A qui appartient Internet ? Comment les Etats, entreprises et citoyens peuvent protéger leur intégrité sur les réseaux et reprendre la main sur leurs données, aujourd’hui trustées par Gafa (Google, Apple, Facebook et Amazon) ? Telles sont les questions abordées lors de ce premier débat, qui s’est tenu samedi matin à la Cité des objets connectés d’Angers, face à une salle de trois cents personnes.
Député du Maine-et-Loire et rapporteur du projet de loi pour une République Numérique, Luc Belot rappelle l’enjeu pour ouvrir le débat : «La France a très largement loupé la première et la seconde vague du numérique, avec les réseaux sociaux et le e-commerce. Elle ne doit pas passer à côté de la troisième vague, celle des objets connectés et des Big Data.» Tous se l’accordent. Le problème est de trouver le modèle, indique Nicolas Colin, co-fondateur de la société d'investissement parisienne The Family, qui compare l’arrivée du numérique dans notre économie à l’organisation scientifique du travail dans les usines automobiles américaines, au début du XXe siècle, avec cette mise au point : «au départ, le fordisme a entraîné des problèmes, avec des ouvriers peu considérés, pas très bien traités. Après une période de flottement, cela s’est apaisé, grâce aux syndicats, dans les années 1950-1960. Des systèmes de protection sociale ont été mis en place. Les travailleurs et leur famille ont commencé à être mieux protégés. Cela a installé un équilibre qui a permis à ce système de se développer.» Avec le numérique, nous en sommes à ce moment de transition. Et dans ce contexte, le discours critique obscurcit le raisonnement et entrave les efforts de tous ceux qui veulent tirer parti de la transition numérique. «Heureusement, les pouvoirs commencent à comprendre les enjeux», ajoute Nicolas Colin, optimiste.
Comment protéger nos données personnelles ?
La transition numérique du groupe La Poste, à travers son coffre-fort numérique, son Hub numérique, ou encore sa Charte Data, est une illustration de cette prise de conscience.

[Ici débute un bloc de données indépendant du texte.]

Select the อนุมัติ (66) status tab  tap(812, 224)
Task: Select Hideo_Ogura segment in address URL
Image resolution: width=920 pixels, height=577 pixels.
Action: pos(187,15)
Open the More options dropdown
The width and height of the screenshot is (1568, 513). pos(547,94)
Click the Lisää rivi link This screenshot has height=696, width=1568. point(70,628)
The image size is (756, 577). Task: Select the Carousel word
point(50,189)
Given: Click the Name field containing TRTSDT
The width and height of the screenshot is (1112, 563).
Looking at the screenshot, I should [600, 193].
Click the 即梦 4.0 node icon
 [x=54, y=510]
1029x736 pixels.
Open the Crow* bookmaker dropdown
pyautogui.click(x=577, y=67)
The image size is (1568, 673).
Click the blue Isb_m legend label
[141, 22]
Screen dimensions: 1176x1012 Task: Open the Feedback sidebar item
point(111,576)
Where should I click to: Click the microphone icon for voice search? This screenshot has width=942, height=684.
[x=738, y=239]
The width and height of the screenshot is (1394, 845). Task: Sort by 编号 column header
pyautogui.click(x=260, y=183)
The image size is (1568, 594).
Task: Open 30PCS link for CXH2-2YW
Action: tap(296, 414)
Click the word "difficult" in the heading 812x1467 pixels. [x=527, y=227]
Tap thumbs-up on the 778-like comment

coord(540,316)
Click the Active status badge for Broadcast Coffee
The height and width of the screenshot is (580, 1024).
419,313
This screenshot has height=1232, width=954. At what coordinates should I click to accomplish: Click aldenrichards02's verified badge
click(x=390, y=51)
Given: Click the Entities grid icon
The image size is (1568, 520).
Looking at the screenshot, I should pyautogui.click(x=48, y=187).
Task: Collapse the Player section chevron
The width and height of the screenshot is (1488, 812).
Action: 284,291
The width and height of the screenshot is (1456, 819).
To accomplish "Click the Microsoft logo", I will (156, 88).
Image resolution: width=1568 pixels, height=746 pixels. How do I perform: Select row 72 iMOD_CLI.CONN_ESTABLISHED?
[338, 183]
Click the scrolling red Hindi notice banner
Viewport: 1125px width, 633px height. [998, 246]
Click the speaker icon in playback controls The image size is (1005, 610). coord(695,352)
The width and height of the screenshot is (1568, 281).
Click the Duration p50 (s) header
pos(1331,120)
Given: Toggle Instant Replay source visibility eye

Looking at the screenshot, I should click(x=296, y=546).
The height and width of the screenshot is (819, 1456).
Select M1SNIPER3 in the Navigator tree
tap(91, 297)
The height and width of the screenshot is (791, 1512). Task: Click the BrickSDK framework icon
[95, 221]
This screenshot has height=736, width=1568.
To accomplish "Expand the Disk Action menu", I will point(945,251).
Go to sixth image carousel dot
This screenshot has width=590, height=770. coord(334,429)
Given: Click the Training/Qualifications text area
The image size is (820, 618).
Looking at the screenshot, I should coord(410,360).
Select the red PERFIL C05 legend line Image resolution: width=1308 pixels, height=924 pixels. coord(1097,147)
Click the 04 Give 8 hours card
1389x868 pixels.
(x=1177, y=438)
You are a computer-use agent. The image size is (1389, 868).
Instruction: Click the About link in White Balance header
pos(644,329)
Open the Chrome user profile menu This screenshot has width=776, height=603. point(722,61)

Philippe Wahl, Président du groupe, le rappelle : «Nous abandonnons nos données aux géants américains, sans vraiment avoir conscience des conséquences. Cela a pourtant des implications géopolitiques, on l’a vu avec le scandale de la NSA. Mais aussi en matière de sécurité dans un contexte de lutte contre le terrorisme, et enfin cela soulève les questions de souveraineté personnelle», explique le dirigeant, qui rappelle le rôle de «tiers de confiance» qu’endosse son entreprise. «La Poste entre dans son sixième siècle d’existence, elle a eu le temps de faire ses preuves. Nous sommes neutres, nous respectons la confidentialité (les facteurs n’ouvrent pas vos lettres) et nous serons encore là dans plusieurs dizaines d’années lorsque les classeurs dans lesquels vous rangez vos fiches de salaires auront été remplacés par un coffre-fort numérique. Nous avons une réelle légitimité pour aider les citoyens à gérer leur vie numérique.» Et cela même si le cadre juridique en Europe en la matière est déjà très protecteur. Pour se distinguer, les entreprises devront se discipliner elles-mêmes. «Ne soyons pas les Oui-Oui du numérique. Les enjeux sont considérables. Mais pour en tirer profit, il faut des règles», dit-il.
« C’est la liberté qui opprime et la loi qui affranchit», confirme le maire d’Angers, Christophe Béchu, en citant Henri Lacordaire. La preuve ? «On peut deviner qu’une femme est enceinte, avant même qu’elle le sache, en analysant le contenu de son caddie au supermarché et en observant une augmentation de sa consommation de produits sucrés», dit-il. Une analyse similaire permettrait de prédire les risques des consommateurs de développer un cancer du côlon, ajoute le fondateur de Skyrock et spécialiste des questions de souveraineté numérique, Pierre Bellanger. «Toutes les données sont des données de santé, à partir du moment où elles sont corrélées», met en garde l’expert. Alors comment réguler ? Il faut considérer les données comme un bien commun. On limitera ainsi les dérives personnelles éventuelles par l’intérêt général et on créera un cadre plus protecteur, dit-il en substance. Et cela, sans restreindre les initiatives. Car les données sont utiles rappelle Nicolas Colin, en particulier les données de santé, «ne soyons pas prisonniers de l’opposition entre sécurité et accessibilité, car lorsqu’il est question de vie ou de mort, le débat passe vite au second plan !».